Recurso ministerial: 1. A desclassificação da conduta para o tipo do art. 28 da Lei 11.343/06 deve ser revertida quando o conjunto probatório demonstra, de forma segura, a finalidade mercantil do entorpecente. 2. Os depoimentos firmes e coerentes dos policiais militares, que gozam de fé pública, somados às circunstâncias objetivas do flagrante - como a quantidade e forma de acondicionamento da droga (43 microtubos de cocaína) e a tentativa de fuga em local de notória traficância formam um quadro probatório robusto e suficiente para a condenação por tráfico. 3. A tese defensiva de que a droga foi "forjada" resta isolada e é infirmada pela própria declaração do réu na fase inquisitorial, na qual negou a condição de usuário, esvaziando, por si só, a hipótese de posse para consumo pessoal. 4. Recurso provido.

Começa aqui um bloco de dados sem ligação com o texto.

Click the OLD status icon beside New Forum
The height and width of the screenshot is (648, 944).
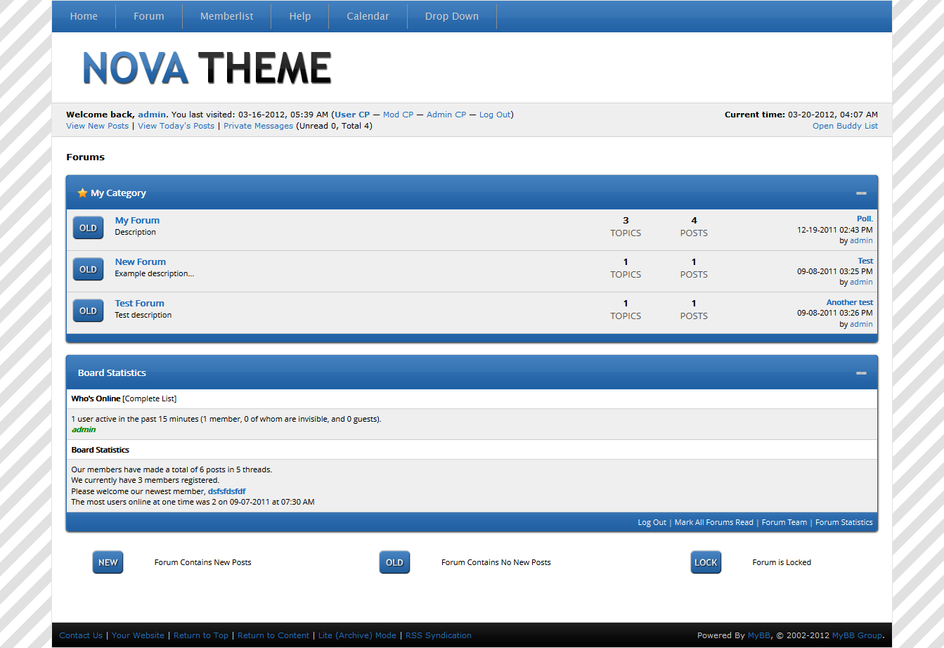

Recurso defensivo: 1. Uma vez provido o recurso ministerial para condenar o réu pelo crime de tráfico (art. 33), revertendo-se a desclassificação operada em primeiro grau, o pleito defensivo que debate a constitucionalidade do art. 28 perde seu objeto, tornando-se sua análise prejudicada. 2. No delito de receptação, a apreensão da "res furtiva" na posse do acusado transfere à defesa o ônus de apresentar justificativa plausível acerca da origem lícita do bem, nos termos da jurisprudência consolidada do Superior Tribunal de Justiça. 3. A confissão extrajudicial do acusado quanto ao conhecimento da origem criminosa do veículo, aliada à aquisição do bem por valor manifestamente inferior ao de mercado, constitui elemento suficiente para demonstrar o dolo exigido pelo art. 180 do Código Penal. 4. Recurso não provido.